## [Task data]

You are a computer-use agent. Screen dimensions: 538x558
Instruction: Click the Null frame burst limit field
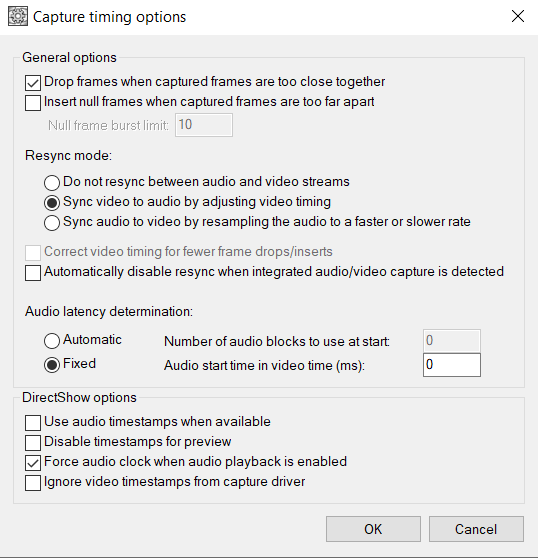coord(204,125)
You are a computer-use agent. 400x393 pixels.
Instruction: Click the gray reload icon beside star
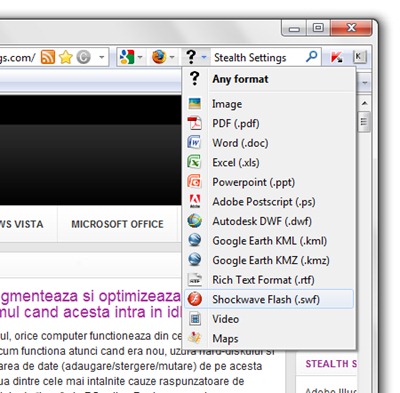click(x=83, y=57)
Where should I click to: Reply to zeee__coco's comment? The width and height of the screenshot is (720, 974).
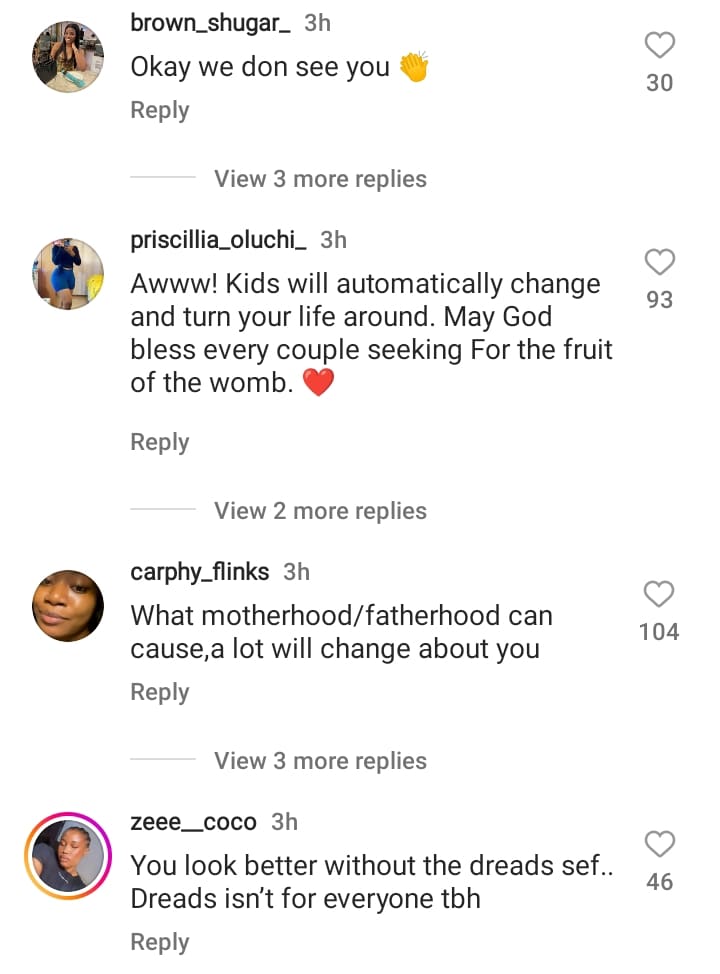(x=160, y=942)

## [Exercise aim]
Find every line in the records that has the word "agent". Copy those lines.

## [Response area]
You are a computer-use agent. Screen dimensions: 538x558
You are a computer-use agent. 400x393 pixels.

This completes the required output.